Respon Ulama Terhadap Mujtahid Kontemporer
By: Muhammad
Apabila kita sudah mengetahui dan sepakat bahwa ijtihad merupakan
sebuah kebutuhan pokok pada era modern dan sesungguhnya ijtihad itu sendiri
hukumnya fardlu kifayah bagi semua umat Islam maka akan muncul pada benak
pikiran kita apakah mudah untuk menjadi seorang mujtahid? Apakah mudah untuk memenuhi
syarat-syarat menjadi mujtahid sebagaimana yang telah disyaratkan oleh ulama
terdahulu?
Penulis beranggapan, untuk menjadi mujtahid yang bisa mengambil
hukum dari dalil al-Qur’an dan Hadits pada era modern bukanlah hal yang
mustahil dan sulit sebagaimana paradigma ulama yang ingin menyudutkan anugrah
dari Allah serta ingin menutup pintu yang dibuka lebar oleh Allah yaitu
ijtihad. Di bawah ini adalah perkataan ulama kontemporer mengenai kemudahan
menjadi mujtahid era modern:
1-
Al-Hajwi al-Farisi menegaskan dalam kitabnya al-Fikru as-Sami fi
Tarikhi al-Fiqhi al-Islami: “Jika Allah memberikan hidayah pada seseorang
maka untuk menjadi mujtahid pada masa sekarang lebih mudah dari pada masa-masa
terdahulu. Dan untuk menjadi mujtahid pada abad ke 14 H lebih mudah dari pada
masa Ubay, Ibnu Arafah, dan ulama sebelumnya, sebab pada saat itu sudah ada
percetakan sehingga bisa mencetak buku-buku yang dibutuhkan oleh orang yang
ingin menjadi mujtahid. Sedangkan pada masa terdahulu ulama sangat sulit
mendapatkan buku-buku yang mereka butuhkan untuk menjadi mujtahid serta
membutuhkan waktu dan bekal banyak untuk mendapatkannya. Semenjak paruh kedua
dari abad 13 H menjadi mujtahid lebih mudah, sebab pada abad ini percetakan
sudah ada, akan tetapi orang Islam mengalami kemerosotan ideologi, ilmu Fikih
terkubur, dan berlarut dalam kefakuman seakan-akan umat Islam tidak mengambil
faidah dari adanya fasilitas yang ada.” [1]
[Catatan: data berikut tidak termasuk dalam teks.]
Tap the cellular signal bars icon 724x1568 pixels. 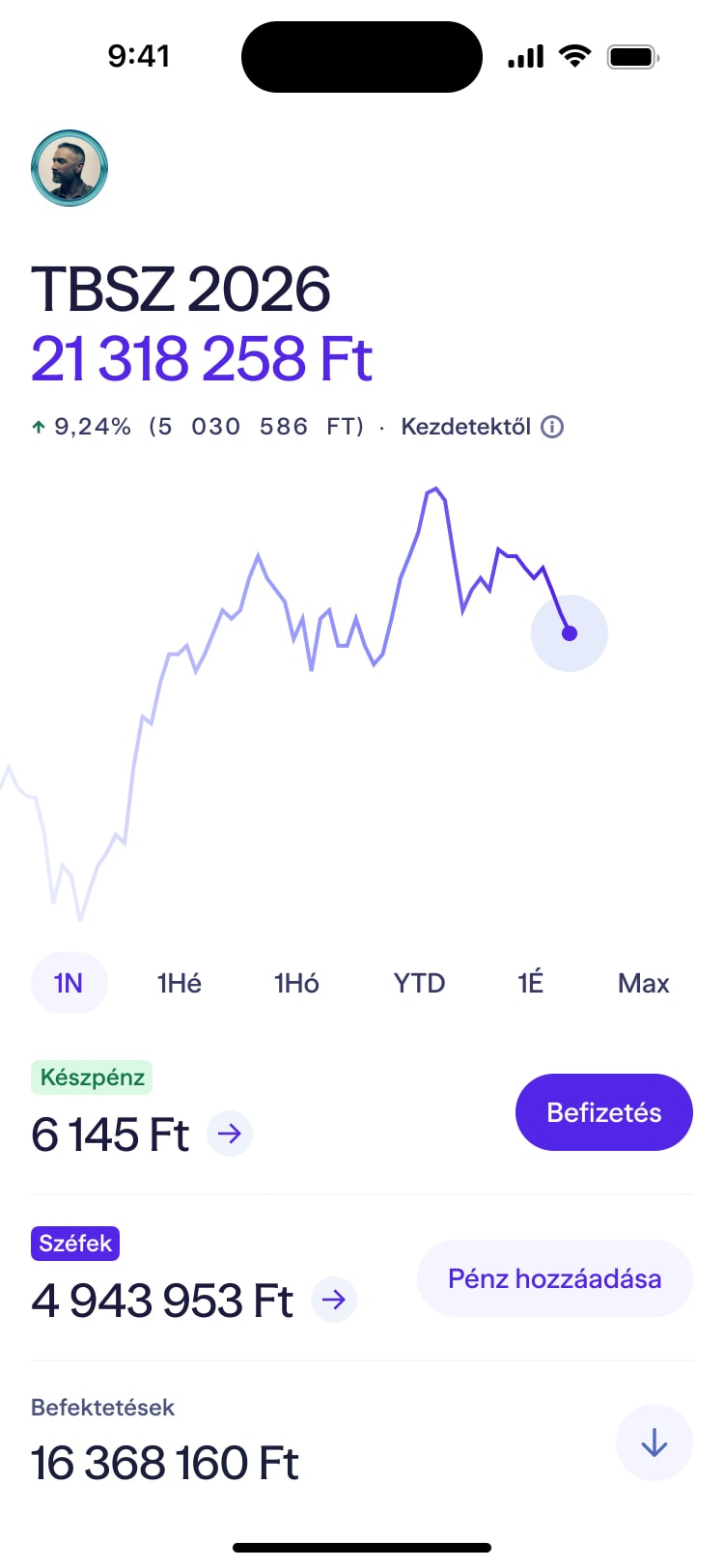tap(526, 57)
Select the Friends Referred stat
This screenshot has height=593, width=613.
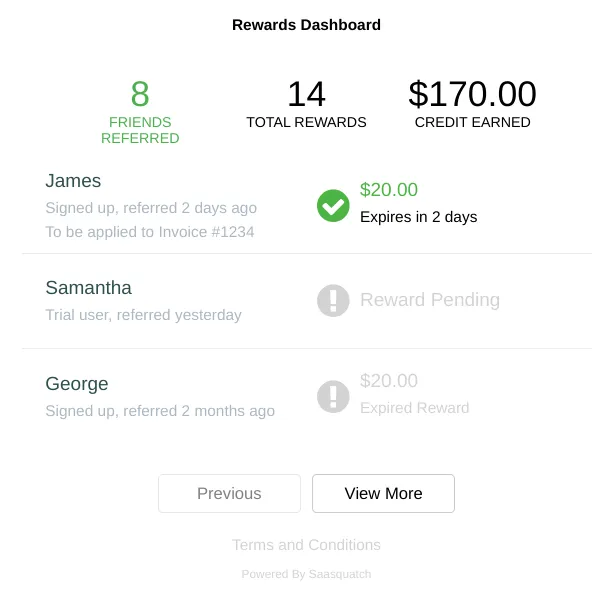pyautogui.click(x=140, y=112)
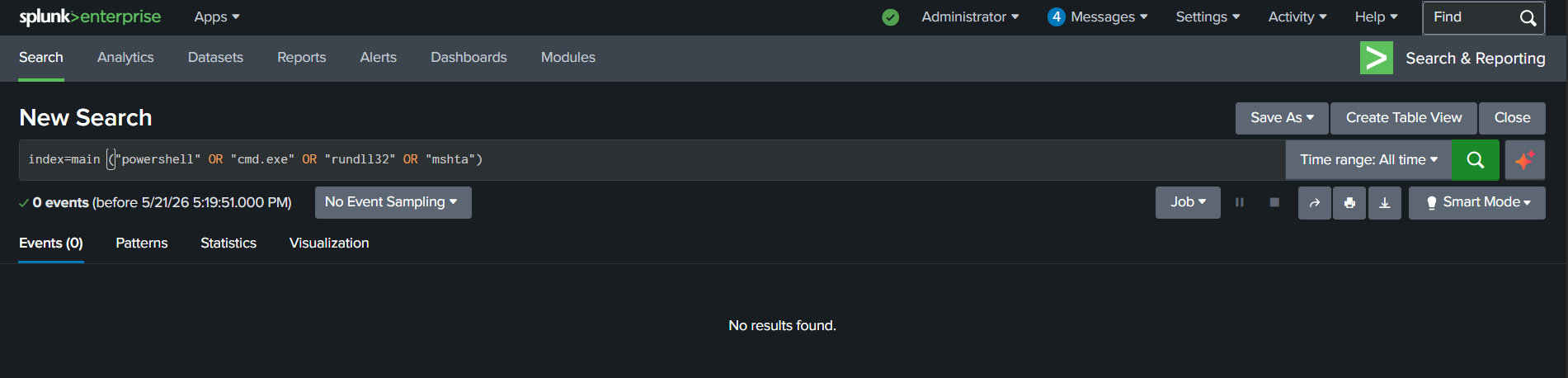1568x378 pixels.
Task: Open the Messages menu with badge 4
Action: pos(1098,17)
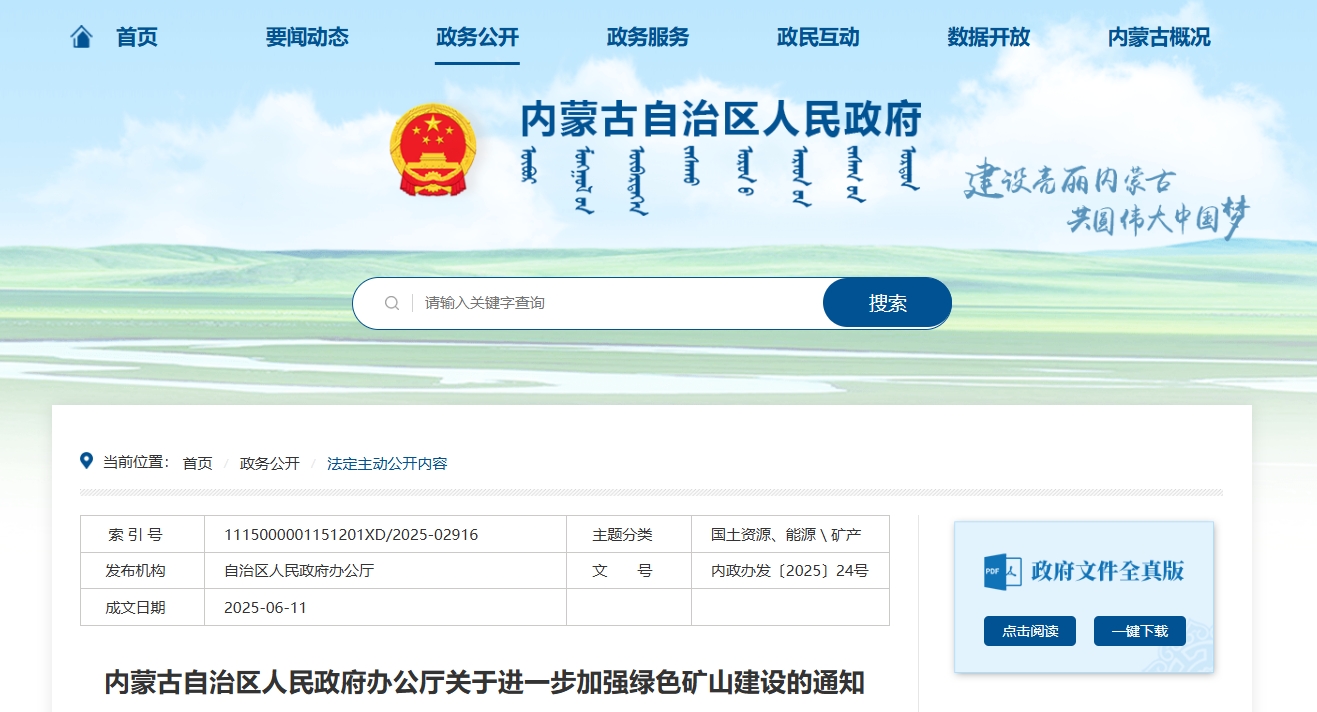Click the location pin icon near breadcrumb
Image resolution: width=1317 pixels, height=712 pixels.
(87, 461)
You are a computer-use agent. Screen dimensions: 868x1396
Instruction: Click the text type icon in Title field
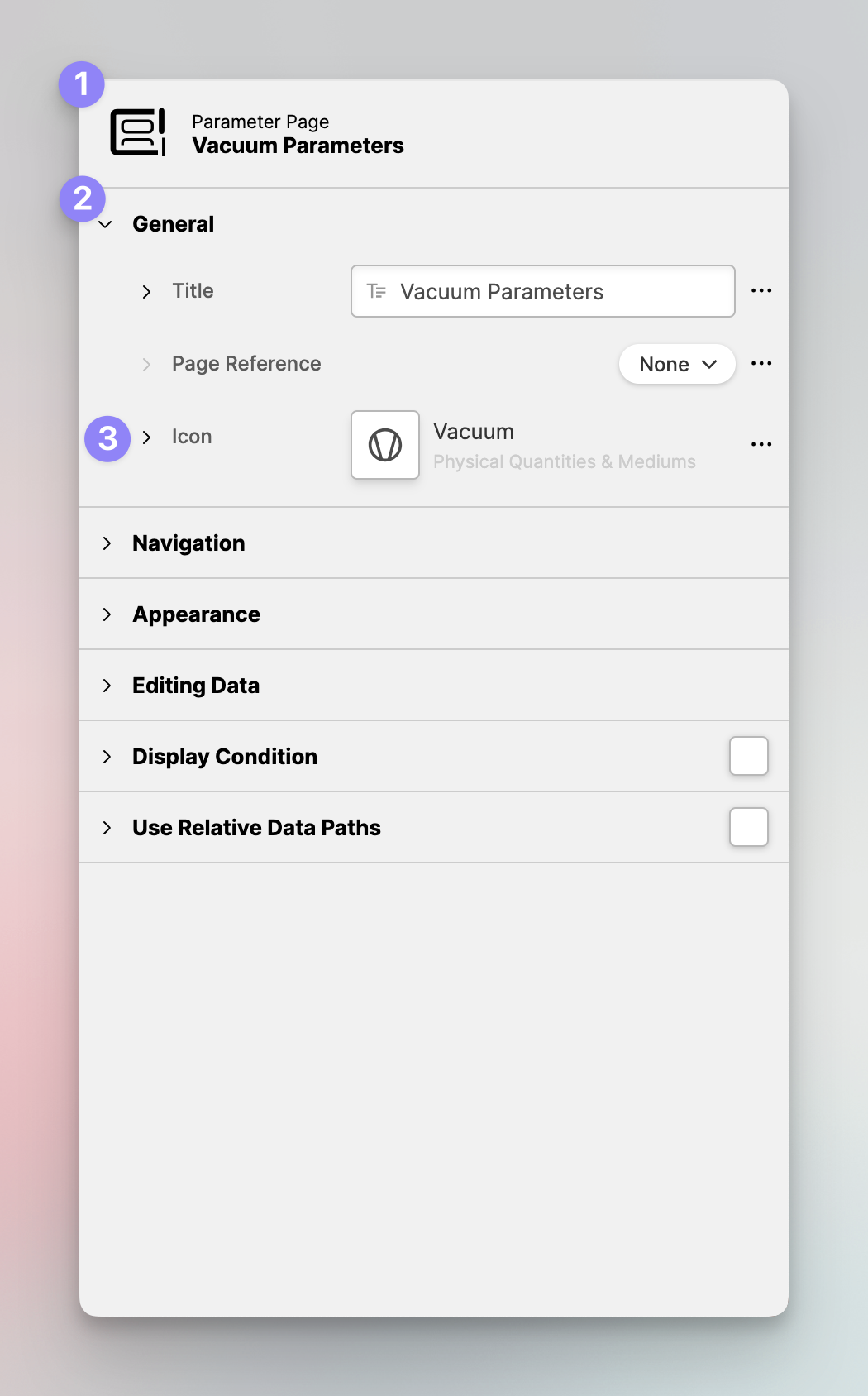(377, 291)
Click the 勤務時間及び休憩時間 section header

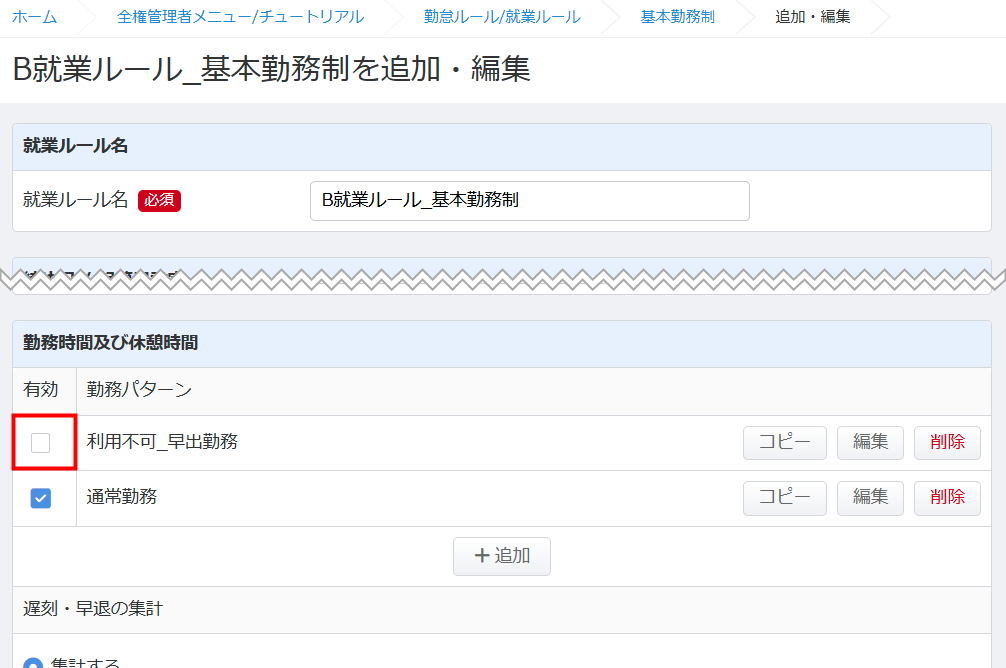(x=111, y=342)
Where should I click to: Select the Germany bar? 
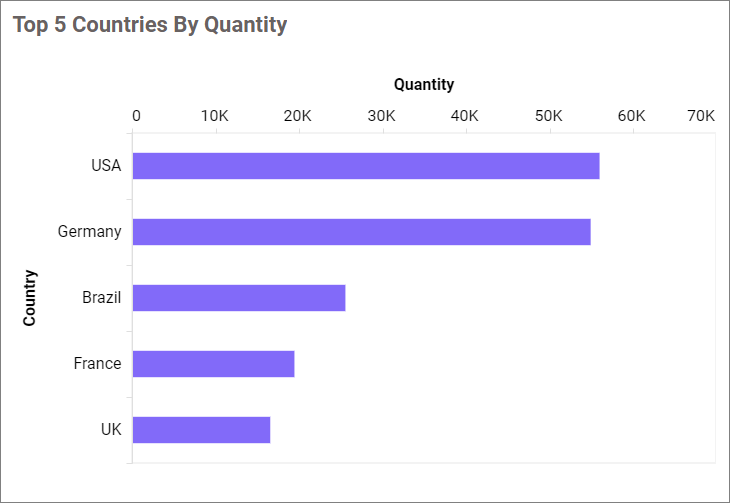(x=361, y=232)
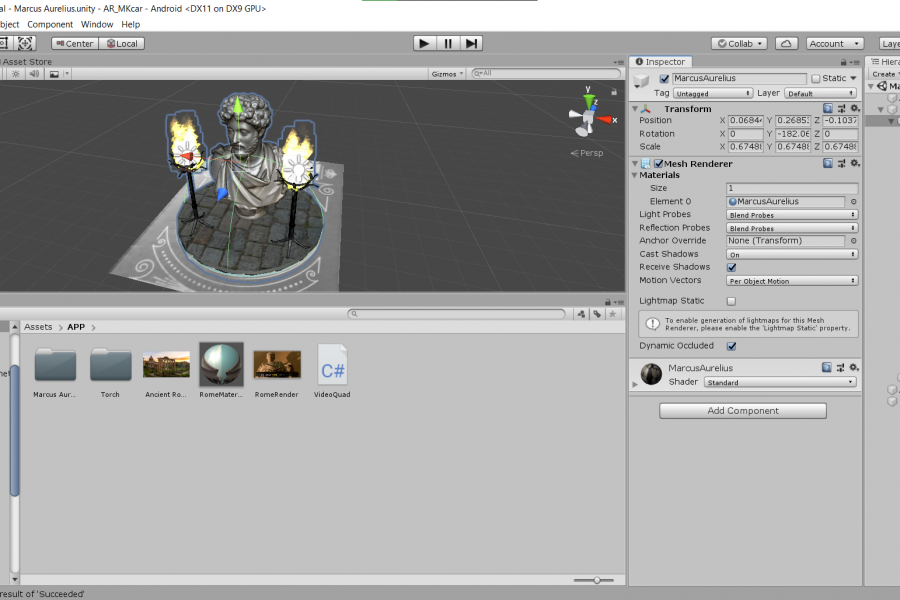Image resolution: width=900 pixels, height=600 pixels.
Task: Collapse the Transform component
Action: pos(634,108)
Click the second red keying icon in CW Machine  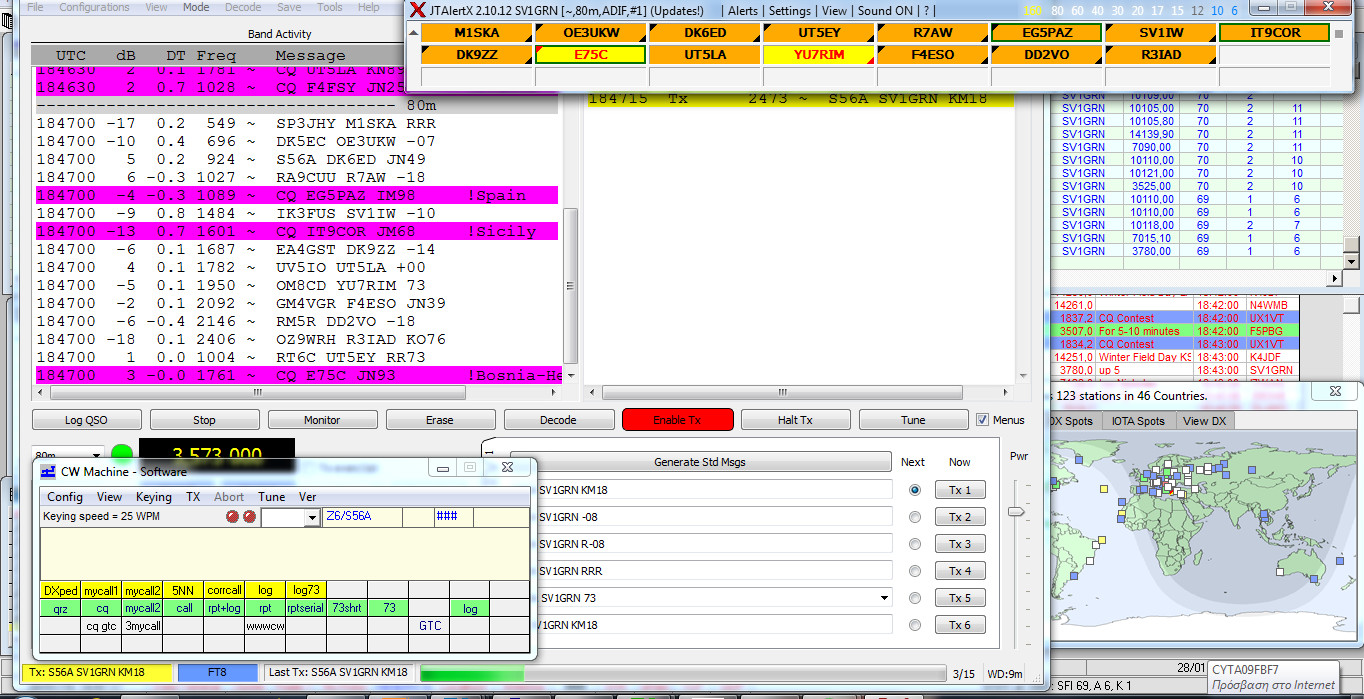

Dari ungkapan al-Hajwi di atas membuktikan
dengan berkembangnya teknologi peluang menjadi mujtahid semakin mudah digapai.
Hanya saja pada masa berkembangnya teknologi umat Islam tidak bisa mengambil
manfaat sebaik-baiknya mereka lalai akan keasyikan yang ada dan menganaktirikan
untuk mendalami ajaran Islam. Al-Hajwi menggambarkan adanya percetakan buku
menjadi sarana yang paling mendukung untuk menjadi mutjahid, sebab dengan
adanya percetakan semua karya-karya ulama bisa didapatkan dengan sangat mudah.
2-
Rasyid Ridla berkata perihal ijtihad pada era modern:“Bukanlah
sesuatu yang sulit dan membutuhkan usaha yang lebih sebagaimana yang diperoleh
oleh ulama zaman sekarang untuk menjadi mujtahid. Oleh karena itu, mayoritas
ulama era sekarang melarang taklid, sebab dengan taklid para penimba ilmu tidak
akan bisa menjadi mujtahid.” [2]
Tidak ada yang bisa disangsikan dari perkataan Rasyid Ridla menjadi
mujtahid pada masa sekarang tidak sesukar masa terdahulu, untuk menjadi
mujtahid pada masa sekarang tidak terlalu membutuhkan tenaga esktra seperti
masa-masa terdahulu. Rasyid berpendapat demikian bukan tanpa alasan, akan
tetapi ia melihat perkembangan zaman yang bisa mengumpulkan semua karya-karya
ulama klasik dan tidak membutuhkan waktu lama untuk mengetahui ideologi ulama.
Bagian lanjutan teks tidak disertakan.